** Exercise objective **
Search the data below for the word "Hardware" and copy each line that holds it.
**** Entries supplied ****
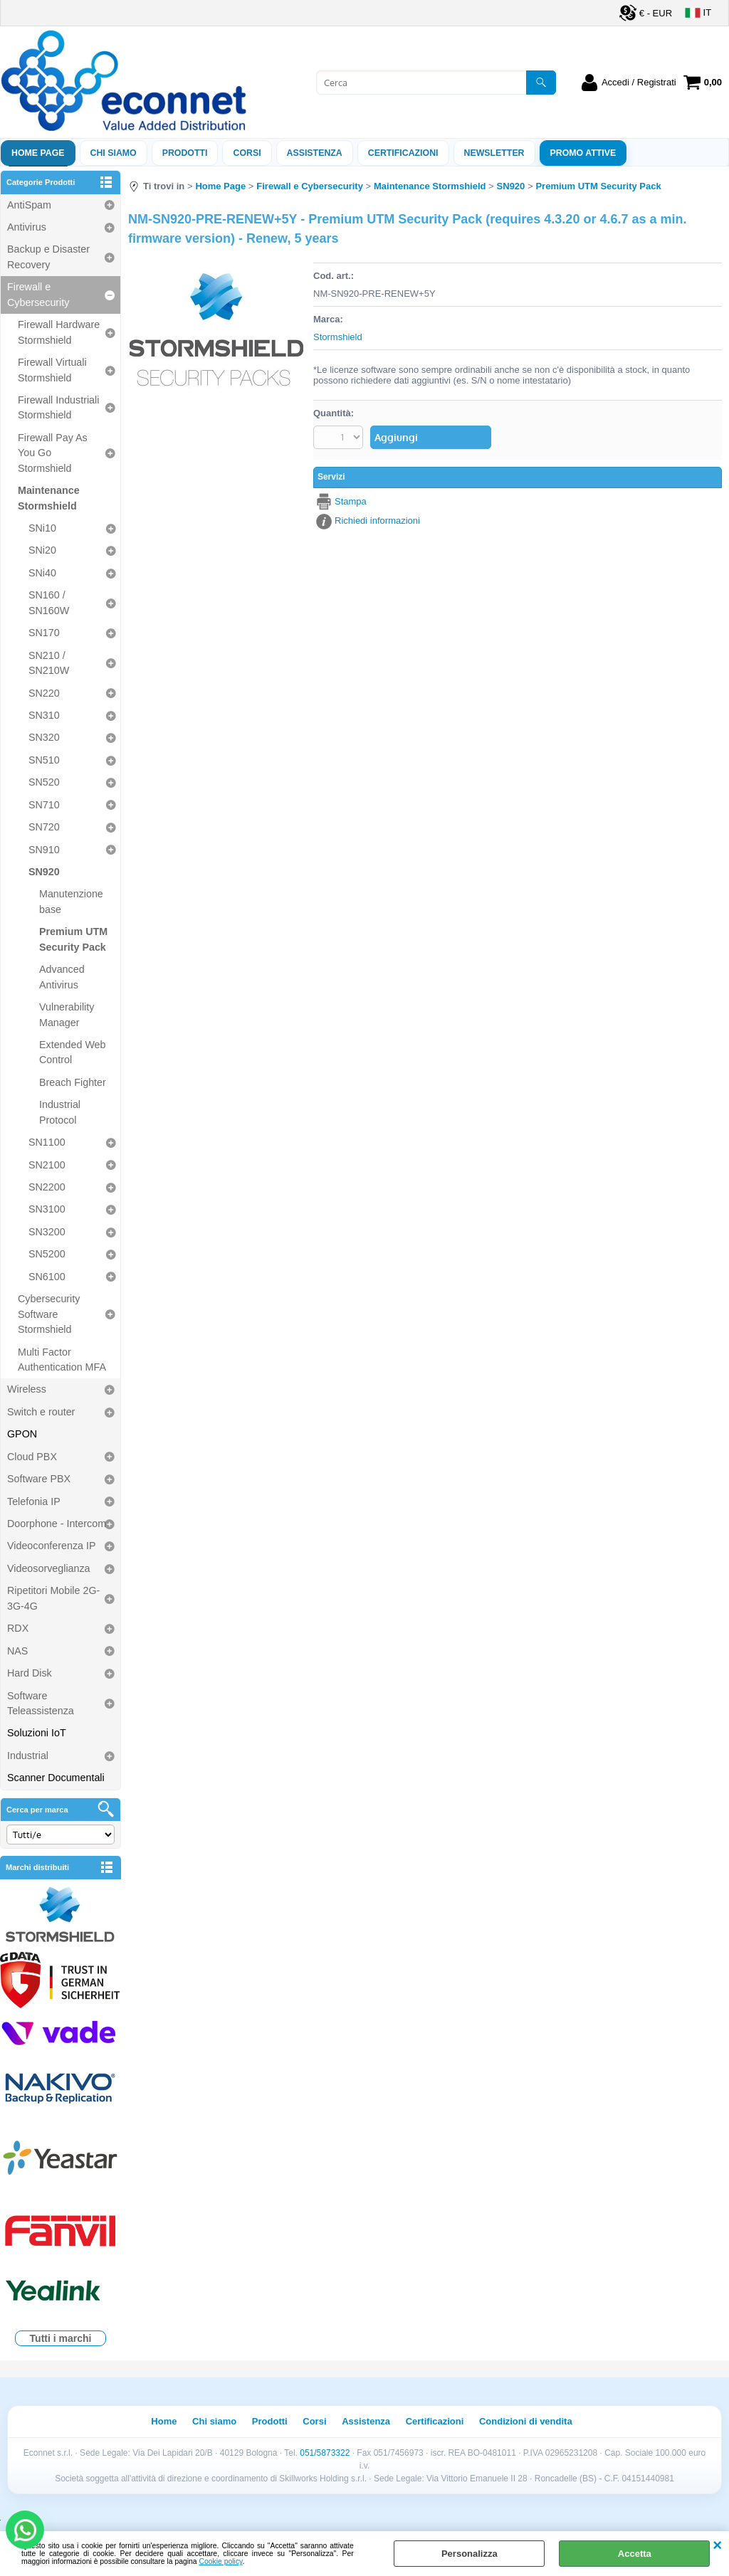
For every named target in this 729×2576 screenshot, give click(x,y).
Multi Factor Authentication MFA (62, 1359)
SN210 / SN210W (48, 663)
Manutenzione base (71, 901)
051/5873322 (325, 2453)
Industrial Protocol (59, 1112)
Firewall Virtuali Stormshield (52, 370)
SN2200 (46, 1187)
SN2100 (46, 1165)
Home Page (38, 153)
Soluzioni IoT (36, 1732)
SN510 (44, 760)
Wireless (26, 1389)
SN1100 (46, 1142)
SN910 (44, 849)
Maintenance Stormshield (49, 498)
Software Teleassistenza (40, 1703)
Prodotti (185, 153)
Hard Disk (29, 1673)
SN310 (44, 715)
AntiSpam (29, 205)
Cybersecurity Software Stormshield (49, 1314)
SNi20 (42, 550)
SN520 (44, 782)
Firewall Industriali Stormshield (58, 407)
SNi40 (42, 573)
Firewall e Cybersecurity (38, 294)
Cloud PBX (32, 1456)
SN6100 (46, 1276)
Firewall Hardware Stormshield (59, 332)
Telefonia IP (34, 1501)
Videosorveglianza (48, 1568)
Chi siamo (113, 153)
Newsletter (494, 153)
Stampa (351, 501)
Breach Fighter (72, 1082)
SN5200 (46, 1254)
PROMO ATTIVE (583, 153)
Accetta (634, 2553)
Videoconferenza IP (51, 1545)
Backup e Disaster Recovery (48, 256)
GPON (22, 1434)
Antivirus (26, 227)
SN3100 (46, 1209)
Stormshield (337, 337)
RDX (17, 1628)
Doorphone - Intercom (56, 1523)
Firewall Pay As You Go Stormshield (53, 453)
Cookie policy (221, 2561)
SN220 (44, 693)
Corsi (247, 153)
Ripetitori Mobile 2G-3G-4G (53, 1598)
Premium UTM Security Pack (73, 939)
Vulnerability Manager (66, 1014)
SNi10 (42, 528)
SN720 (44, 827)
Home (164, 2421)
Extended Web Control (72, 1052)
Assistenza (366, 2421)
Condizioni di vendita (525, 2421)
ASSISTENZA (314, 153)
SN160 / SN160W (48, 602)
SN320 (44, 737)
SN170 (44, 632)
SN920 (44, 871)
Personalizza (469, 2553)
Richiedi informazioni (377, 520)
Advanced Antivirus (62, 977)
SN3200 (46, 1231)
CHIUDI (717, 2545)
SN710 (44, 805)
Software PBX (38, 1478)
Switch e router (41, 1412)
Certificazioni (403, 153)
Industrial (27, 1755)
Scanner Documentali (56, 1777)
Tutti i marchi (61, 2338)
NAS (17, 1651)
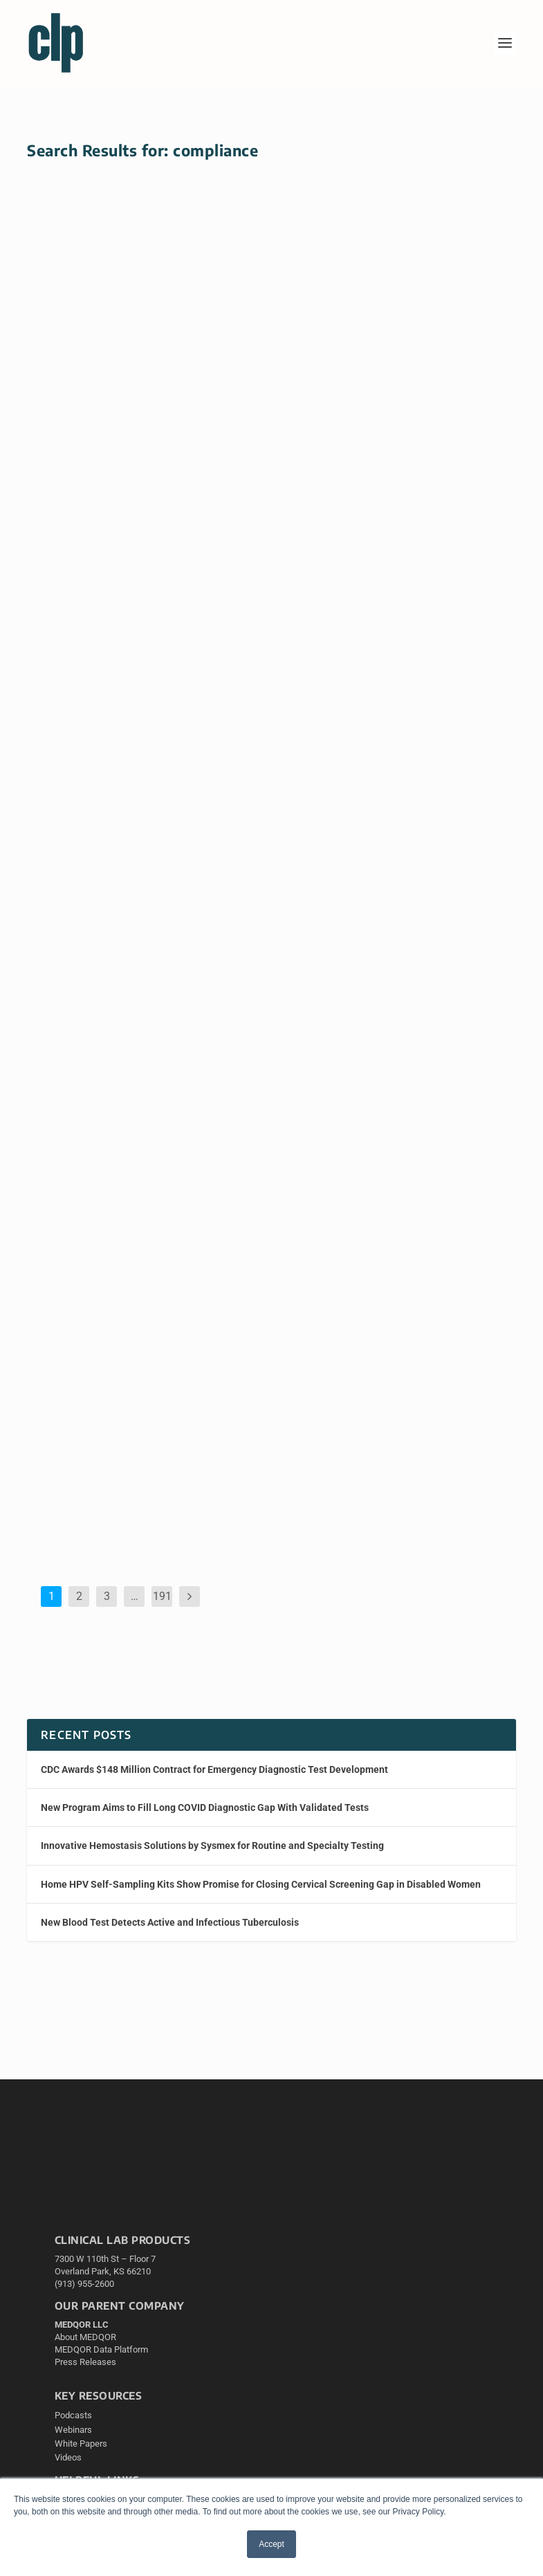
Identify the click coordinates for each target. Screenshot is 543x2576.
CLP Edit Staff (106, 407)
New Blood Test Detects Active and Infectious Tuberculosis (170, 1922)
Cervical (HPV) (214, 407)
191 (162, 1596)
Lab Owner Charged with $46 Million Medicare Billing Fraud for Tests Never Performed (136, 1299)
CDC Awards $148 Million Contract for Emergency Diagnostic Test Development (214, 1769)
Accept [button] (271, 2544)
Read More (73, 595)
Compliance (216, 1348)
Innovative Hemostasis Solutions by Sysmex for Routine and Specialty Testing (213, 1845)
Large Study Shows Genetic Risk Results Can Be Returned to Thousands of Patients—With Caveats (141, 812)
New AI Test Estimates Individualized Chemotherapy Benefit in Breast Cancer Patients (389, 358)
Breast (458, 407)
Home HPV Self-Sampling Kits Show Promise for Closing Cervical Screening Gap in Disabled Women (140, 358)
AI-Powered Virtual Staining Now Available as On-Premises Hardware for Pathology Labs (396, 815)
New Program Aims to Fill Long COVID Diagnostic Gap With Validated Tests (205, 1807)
****
** Response area **
Firewall Hardware Stormshield (59, 332)
AI-Powered Virtual Staining Now Available as On-Premises Hardware for Pathology Labs (396, 815)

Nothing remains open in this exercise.